In addition, at this stage in the proceedings, Petitioners have not provided the Court with any proposed concrete release plan demonstrating (including representations from third parties stating that they will accept them into their residences) that they will isolate if released or that they will be safer if they do have a residence in which to isolate. There is no dispute that "[e]very person in the United States, whether in a detention facility or not, faces COVID-19 exposure." Albino-Martinez, 2020 WL 1872362, at *4. Therefore, Petitioners have failed to show they are more likely than not to suffer imminent and irreparable harm if they remain in detention. See Brown, 2020 WL 1911506, at *8.

For all of the reasons stated forth above, Petitioners have failed to meet their burden to show an irreparable harm.

The Court also notes that to the extent that a Petitioner has been removed from the SCJ, there is no arguable basis for irreparable harm and the request for injunctive relief appears to be moot. See Ali v. Cangemi, 419 F.3d 722, 723 (8th Cir. 2005).

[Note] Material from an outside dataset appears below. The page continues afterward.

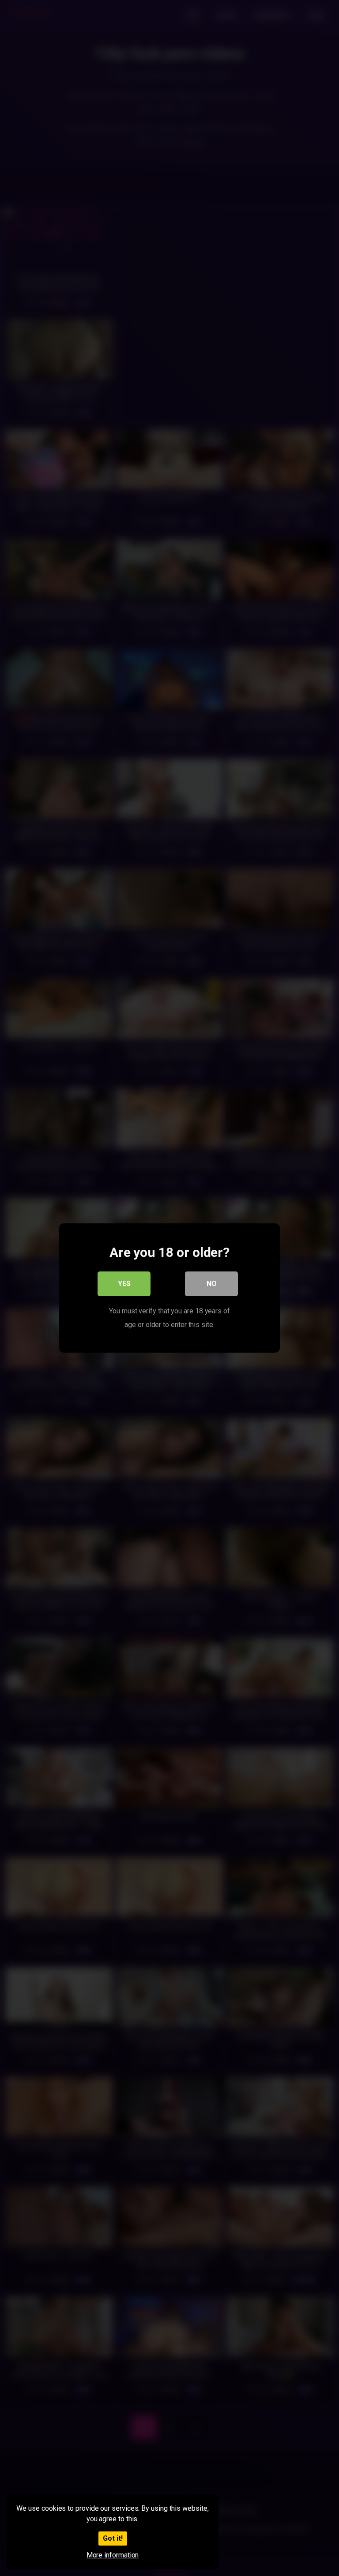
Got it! (113, 2538)
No (212, 1283)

B. Likelihood of Success on the Merits

While no single Dataphase factor is determinative, "[s]uccess on the merits has been referred to as the most important of the four factors." Roudachevski v. All-Am. Care Centers, Inc., 648 F.3d 701, 706 (8th Cir. 2011) (citation omitted); see also Mid-Am. Real Estate Co. v. Iowa Realty Co., 406 F.3d 969, 972 (8th Cir. 2005) ("[A]n injunction cannot issue if there is no chance of success on the merits.") (citations omitted). "In considering the likelihood of the movant prevailing on the merits, a court does not decide whether the movant will ultimately win." PCTV Gold, Inc. v. SpeedNet, LLC., 508 F.3d 1137, 1143 (8th Cir. 2007) (citation omitted). Instead, this factor simply requires a movant to show that he has a "fair chance of prevailing" on its claims. See Planned Parenthood Minn., N.D., S.D. v. Rounds, 530 F.3d 724, 732 (8th Cir. 2008).

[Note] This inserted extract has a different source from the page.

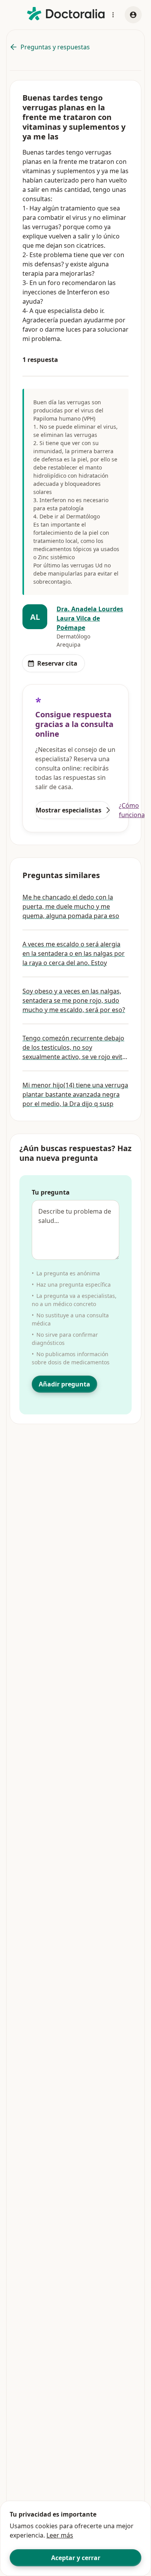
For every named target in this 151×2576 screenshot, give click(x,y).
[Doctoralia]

Petitioners' habeas petition and motion for injunctive relief raise two separate grounds for habeas relief. First, they argue Respondents have violated their substantive due process rights by demonstrating deliberate indifference to their serious medical needs and safety given the COVID-19 pandemic. (Dkt. 6 at 12; Dkt. 25 at 15.) Second, Petitioners argue the conditions of their confinement in light of the dangers of COVID-19 amounts to unlawful punishment in violation of due process. (Dkt. 6 at 11-12; Dkt. 25 at 15.)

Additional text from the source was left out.